How this skill works

The skill inspects model outputs with layered evaluation: fast automated checks for structure and format, LLM-as-judge for nuanced quality scoring, and human review for edge cases. It integrates libraries and benchmarks (RAGAS, lm-eval, scikit-learn, HumanEval) and measures metrics like faithfulness, EM/F1, BLEU/ROUGE/BERTScore, Pass@K, and toxicity scores. Results drive prompt fixes, retrieval tuning, model selection, and CI/CD gating.

When to use it

Testing and validating individual prompt correctness and output format
Evaluating and monitoring RAG pipeline faithfulness and relevance
Measuring hallucinations, bias, or toxicity before deployment
Comparing models or prompts for A/B testing and production selection
Running standardized benchmarks (MMLU, HumanEval, HellaSwag) for capability baselining
Integrating automated LLM quality checks into CI/CD and production monitoring

Best practices

Use a layered evaluation: automated metrics for all outputs, LLM-as-judge for a sample, humans for critical edge cases
Choose metrics by task: accuracy/F1 for classification, EM/F1 for QA, Pass@K for code, faithfulness for RAG
Design clear rubrics and few-shot examples for LLM-as-judge to improve correlation with human judgment
Monitor faithfulness first in RAG systems; prioritize grounding and citation requirements to reduce hallucinations
Average multiple LLM-judge runs to reduce variance and watch for judge biases
Automate checks (JSON schema, regex, keyword presence) to catch format regressions in CI/CD

Example use cases

Unit evaluation of JSON-formatted extraction and automated pytest assertions
RAG pipeline audit using RAGAS metrics to measure faithfulness and context relevance
LLM-as-judge scoring of summary quality with a 1–5 rubric for product support answers
Benchmarking GPT-4 vs Claude on MMLU and HumanEval to guide model selection
Online monitoring that samples responses for LLM-judge scoring and routes low-confidence outputs to human review

FAQ

How do I measure hallucinations in a RAG system?
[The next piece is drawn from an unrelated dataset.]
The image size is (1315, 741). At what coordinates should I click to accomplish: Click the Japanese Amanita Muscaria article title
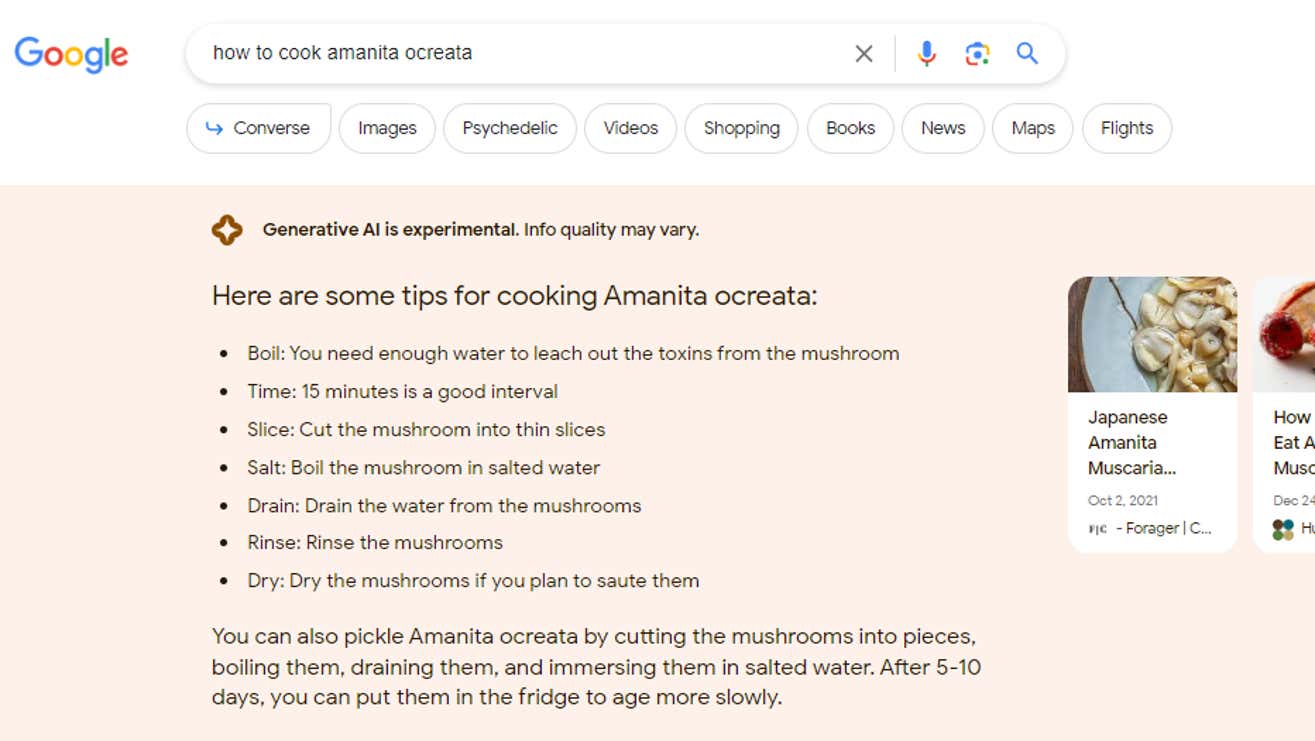point(1131,442)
Use RAGAS faithfulness as primary metric, combine LLM-as-judge checks that verify claims against retrieved context, and run entity-level fact checks or self-consistency tests.

When should I use LLM-as-judge vs humans?

Use LLM-as-judge for medium-volume, nuanced evaluations (100–1,000 samples) with a clear rubric; reserve human review for final validation and critical edge cases (<1% or flagged outputs).